# [Testo fornito]

__________________________________________________

SK 46

 

 

Scheda di Fox

 

 

 

Verso il 1940 l’esercito elvetico sentì la necessità di dare in dotazione ai propri soldati un’arma che fosse al passo coi tempi, visto che altre nazioni dotavano i militi con fucili semiautomatici o automatici.  A questo scopo fu dato incarico alla SIG di progettare e realizzare un fucile che potesse essere alla pari con i progetti allora in cantiere e in uso all’estero e così nacque la carabina  SK46 o Semiautomathisch Karabiner 46.

Furono realizzati 18 esemplari in due calibri: 7.5x55 Swiss alias GP11 e il secondo in 8x57J, del primo ne fecero 13 esemplari del secondo solo 5.

Sfortunatamente questa arma presentò molti punti a suo sfavore, soprattutto quando si procedeva allo smontaggio per la pulizia dopo l’uso.  Infatti non è molto semplice rimontare questa culatta, e poi anche l’operazione di reinserimento nell’arma non è così evidente quanto possa sembrare.

Per altro pure la capacità del caricatore non era molta, 5-6 colpi a seconda della versione.

Le versioni dell’SK46 sono da ritenersi 3, due in munizionamento standard GP11 (7.5x55 Svizzero), e una in calibro 8x57J.

La versione 8x57J montava una palla in calibro .318 spitzer e aveva un caricatore che poteva contenere 5 cartucce,  tale munizionamento era reperibile fino qualche anno fa in quanto veniva fabbricato in Svizzera anche per uso di caccia. 

Per garantire una maggiore areazione alla canna, per farla raffreddare, vennero creati nel legno che la ricopre delle forature. Stiamo parlando di un prototipo di semiautomatico, che se fosse stato evoluto per l’esercito sarebbe stato dotato di un caricatore di capacità certo ben più elevata , di sicuro in questo caso questa miglioria avrebbe avuto un’importanza notevole.

La parte terminale delle canne dei modelli in GP11 o in 8x57J sono diverse, ciò li rende distinguibili facilmente, infatti quello con munizionamento 7.5x55 Svizzero  ha la stessa forma di quella del K31,  e monta lo stesso copricanna.

Per la versione in 8x57J il terminale è diverso, la canna sporge molto oltre al gruppo mirino, non so se per questo prototipo avessero progettato il copricanna, non ho trovato dati in merito.

 

 

 

 

 

 

 

 

 

 

A quanto risulta in questo momento, della versione  in munizionamento 8x57J ne esistono tre esemplari in Svizzera,  uno in un museo e due presso altrettanti collezionisti, e due esemplari in Egitto.  Queste informazioni comunque sarebbero da verificare meglio, ma la mia fonte credo sia molto affidabile.

La versione in GP11 disponeva di un caricatore di 6 colpi, con possibilità di essere riempito con i serbatoi di ricarica rapida, gli stessi che venivano usati nelle versioni dei moschetti precedenti, esempio K31; K11 ecc. .

__________________________________________________

# [Dati forniti]

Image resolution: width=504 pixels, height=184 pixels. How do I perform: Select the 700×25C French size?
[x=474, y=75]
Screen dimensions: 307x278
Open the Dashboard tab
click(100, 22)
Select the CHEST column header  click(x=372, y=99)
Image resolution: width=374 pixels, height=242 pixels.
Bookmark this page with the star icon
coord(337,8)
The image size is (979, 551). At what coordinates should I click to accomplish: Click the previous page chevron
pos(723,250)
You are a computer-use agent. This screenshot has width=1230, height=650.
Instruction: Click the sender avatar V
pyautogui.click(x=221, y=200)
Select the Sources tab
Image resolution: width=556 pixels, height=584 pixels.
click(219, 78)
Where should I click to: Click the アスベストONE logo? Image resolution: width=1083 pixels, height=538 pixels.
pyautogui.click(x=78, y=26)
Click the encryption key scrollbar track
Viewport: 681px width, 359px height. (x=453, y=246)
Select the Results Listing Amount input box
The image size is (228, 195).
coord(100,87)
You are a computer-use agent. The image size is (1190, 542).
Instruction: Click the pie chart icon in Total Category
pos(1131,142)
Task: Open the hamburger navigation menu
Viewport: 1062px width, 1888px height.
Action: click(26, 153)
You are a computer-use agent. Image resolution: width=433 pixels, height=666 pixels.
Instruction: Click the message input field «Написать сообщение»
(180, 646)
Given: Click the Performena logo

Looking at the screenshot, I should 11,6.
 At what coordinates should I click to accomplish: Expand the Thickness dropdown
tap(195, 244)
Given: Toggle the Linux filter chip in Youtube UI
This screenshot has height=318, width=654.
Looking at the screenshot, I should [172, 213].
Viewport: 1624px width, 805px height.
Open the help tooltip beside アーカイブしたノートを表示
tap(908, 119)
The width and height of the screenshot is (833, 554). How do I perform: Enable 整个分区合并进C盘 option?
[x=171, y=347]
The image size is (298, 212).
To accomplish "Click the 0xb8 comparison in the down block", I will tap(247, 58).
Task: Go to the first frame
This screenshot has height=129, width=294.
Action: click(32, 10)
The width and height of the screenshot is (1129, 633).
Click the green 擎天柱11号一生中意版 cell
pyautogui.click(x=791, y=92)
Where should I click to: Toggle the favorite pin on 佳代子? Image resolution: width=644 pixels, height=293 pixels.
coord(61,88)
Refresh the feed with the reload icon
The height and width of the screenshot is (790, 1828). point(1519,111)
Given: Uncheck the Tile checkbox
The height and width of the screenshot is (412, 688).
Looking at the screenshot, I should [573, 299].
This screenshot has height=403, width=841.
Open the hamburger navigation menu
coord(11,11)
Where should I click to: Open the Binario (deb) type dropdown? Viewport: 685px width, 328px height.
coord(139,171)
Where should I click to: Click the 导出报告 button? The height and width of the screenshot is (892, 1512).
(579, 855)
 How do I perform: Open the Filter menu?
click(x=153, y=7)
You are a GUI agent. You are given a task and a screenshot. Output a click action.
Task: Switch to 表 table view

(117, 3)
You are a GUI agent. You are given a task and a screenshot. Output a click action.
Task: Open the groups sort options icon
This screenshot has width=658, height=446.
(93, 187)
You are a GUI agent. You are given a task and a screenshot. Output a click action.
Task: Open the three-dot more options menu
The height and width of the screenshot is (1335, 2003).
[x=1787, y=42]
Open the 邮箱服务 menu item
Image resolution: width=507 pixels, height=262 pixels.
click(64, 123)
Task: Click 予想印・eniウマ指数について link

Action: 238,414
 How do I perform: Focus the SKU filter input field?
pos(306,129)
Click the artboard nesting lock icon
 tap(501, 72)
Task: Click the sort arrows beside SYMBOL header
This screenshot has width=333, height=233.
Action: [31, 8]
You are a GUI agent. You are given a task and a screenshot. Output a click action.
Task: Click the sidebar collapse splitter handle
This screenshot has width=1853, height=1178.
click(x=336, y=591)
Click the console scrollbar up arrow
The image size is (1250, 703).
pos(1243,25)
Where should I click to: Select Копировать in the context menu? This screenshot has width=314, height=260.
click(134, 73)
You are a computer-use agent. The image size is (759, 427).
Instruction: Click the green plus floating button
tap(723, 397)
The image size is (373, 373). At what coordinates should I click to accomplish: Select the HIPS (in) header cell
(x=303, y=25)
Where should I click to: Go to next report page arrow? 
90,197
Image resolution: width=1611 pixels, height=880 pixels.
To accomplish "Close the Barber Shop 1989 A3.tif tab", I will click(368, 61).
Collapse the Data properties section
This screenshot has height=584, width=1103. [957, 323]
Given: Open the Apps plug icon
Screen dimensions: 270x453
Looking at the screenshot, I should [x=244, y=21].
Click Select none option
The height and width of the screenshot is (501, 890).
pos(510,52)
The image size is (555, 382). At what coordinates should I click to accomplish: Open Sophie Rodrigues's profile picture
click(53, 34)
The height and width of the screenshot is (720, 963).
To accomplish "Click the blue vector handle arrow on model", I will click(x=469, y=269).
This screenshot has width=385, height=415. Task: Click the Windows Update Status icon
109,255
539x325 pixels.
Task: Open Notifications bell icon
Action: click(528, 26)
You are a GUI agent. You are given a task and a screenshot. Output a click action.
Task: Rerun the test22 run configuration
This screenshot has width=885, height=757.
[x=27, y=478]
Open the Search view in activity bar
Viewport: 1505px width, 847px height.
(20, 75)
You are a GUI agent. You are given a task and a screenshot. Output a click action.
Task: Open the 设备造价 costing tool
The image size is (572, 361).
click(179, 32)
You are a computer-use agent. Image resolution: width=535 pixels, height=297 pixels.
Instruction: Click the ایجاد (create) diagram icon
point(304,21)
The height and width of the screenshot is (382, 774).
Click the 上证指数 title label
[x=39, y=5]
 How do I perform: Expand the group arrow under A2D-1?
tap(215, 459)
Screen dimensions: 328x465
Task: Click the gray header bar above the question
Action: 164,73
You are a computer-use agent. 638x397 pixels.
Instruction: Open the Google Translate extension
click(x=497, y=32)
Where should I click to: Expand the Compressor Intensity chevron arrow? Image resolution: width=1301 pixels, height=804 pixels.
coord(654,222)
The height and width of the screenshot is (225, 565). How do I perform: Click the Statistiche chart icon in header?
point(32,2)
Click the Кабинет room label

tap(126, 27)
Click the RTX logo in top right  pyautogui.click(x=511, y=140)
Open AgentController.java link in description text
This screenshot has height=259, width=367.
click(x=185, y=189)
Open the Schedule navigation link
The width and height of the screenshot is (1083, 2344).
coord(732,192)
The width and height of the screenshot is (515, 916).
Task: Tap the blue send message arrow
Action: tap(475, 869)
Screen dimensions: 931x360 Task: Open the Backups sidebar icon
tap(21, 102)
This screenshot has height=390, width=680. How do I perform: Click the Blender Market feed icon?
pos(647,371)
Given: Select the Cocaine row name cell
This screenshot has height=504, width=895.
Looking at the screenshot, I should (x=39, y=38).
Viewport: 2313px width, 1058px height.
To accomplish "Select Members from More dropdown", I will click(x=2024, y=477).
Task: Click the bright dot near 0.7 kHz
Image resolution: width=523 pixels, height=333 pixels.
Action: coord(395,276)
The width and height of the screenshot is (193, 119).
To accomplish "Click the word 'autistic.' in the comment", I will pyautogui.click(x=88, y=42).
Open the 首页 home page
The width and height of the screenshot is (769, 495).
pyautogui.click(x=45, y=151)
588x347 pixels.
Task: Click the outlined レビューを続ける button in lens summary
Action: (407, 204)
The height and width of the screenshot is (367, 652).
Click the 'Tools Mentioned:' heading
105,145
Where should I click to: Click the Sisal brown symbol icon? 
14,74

__________________________________________________

# [Compiti]
• a. Indica se ciascuna affermazione concorda con il testo sulla carabina SK46. Rispondi sì o no e cita alla lettera le parole decisive. (i) In tutto furono costruiti 18 esemplari. (ii) La versione in 8x57J aveva un caricatore da 6 colpi. (iii) Il terminale della canna della versione in 7.5x55 Svizzero ha la stessa forma di quello del K31.
• b. Ricopia senza modifiche il brano del testo sulla carabina SK46 che parte da "La versione in GP11" e termina con "K31; K11 ecc. .".
• c. Per favore, elenca tutte le armi che il testo sulla carabina SK46 indica con una sigla.

# [Soluzioni]
• a.
(i) Sì: "Furono realizzati 18 esemplari in due calibri"
(ii) No: "aveva un caricatore che poteva contenere 5 cartucce"
(iii) Sì: "ha la stessa forma di quella del K31"

• b.
La versione in GP11 disponeva di un caricatore di 6 colpi, con possibilità di essere riempito con i serbatoi di ricarica rapida, gli stessi che venivano usati nelle versioni dei moschetti precedenti, esempio K31; K11 ecc. .

• c. SK46, K31, K11